* _Texto de referência_:
Boomers são ultrapassados e controlam toda a grana do mundo. Millennials só pensam em experiências e reclamam da vida. A Geração Z é desinteressada e não quer trabalhar. Esses rótulos, repetidos à exaustão, moldam a forma como a sociedade – e as marcas – enxergam as diferentes gerações. Mas será que esses estereótipos e rótulos realmente refletem a realidade? No SXSW 2025, um painel mediado pela Edelman teve a missão de desconstruir esses mitos e revelar como cada geração influencia a cultura e a economia de maneiras inesperadas.

* _Material de origem_:
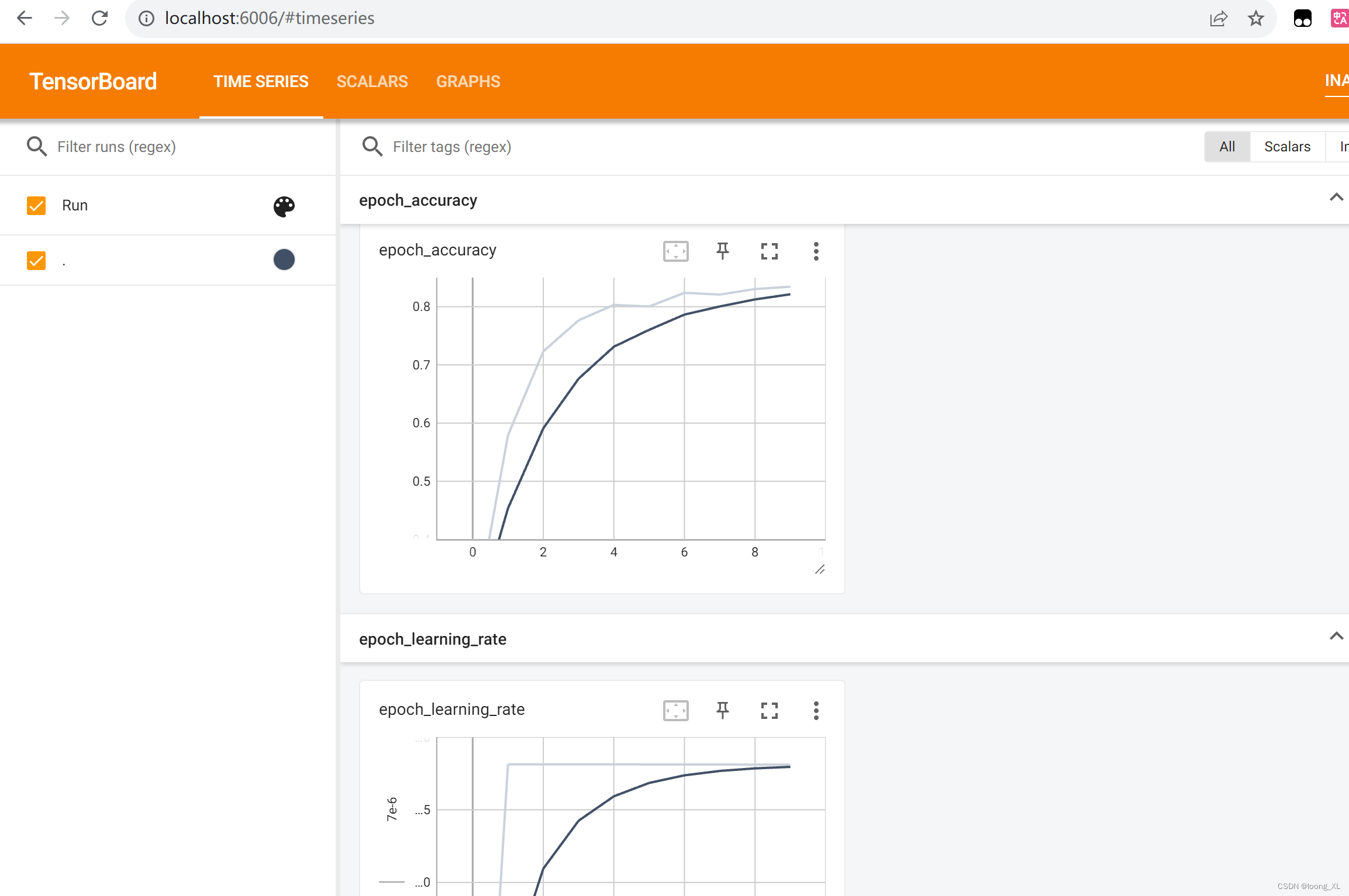Click the fullscreen icon on epoch_accuracy chart
The image size is (1349, 896).
(769, 252)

* _O que fazer_: Reproduza sem alterações o trecho do texto sobre gerações que vai de "Boomers são ultrapassados" até "de maneiras inesperadas.". A listagem não tem qualquer relação com o texto sobre gerações.

* _Resposta da tarefa_:
Boomers são ultrapassados e controlam toda a grana do mundo. Millennials só pensam em experiências e reclamam da vida. A Geração Z é desinteressada e não quer trabalhar. Esses rótulos, repetidos à exaustão, moldam a forma como a sociedade – e as marcas – enxergam as diferentes gerações. Mas será que esses estereótipos e rótulos realmente refletem a realidade? No SXSW 2025, um painel mediado pela Edelman teve a missão de desconstruir esses mitos e revelar como cada geração influencia a cultura e a economia de maneiras inesperadas.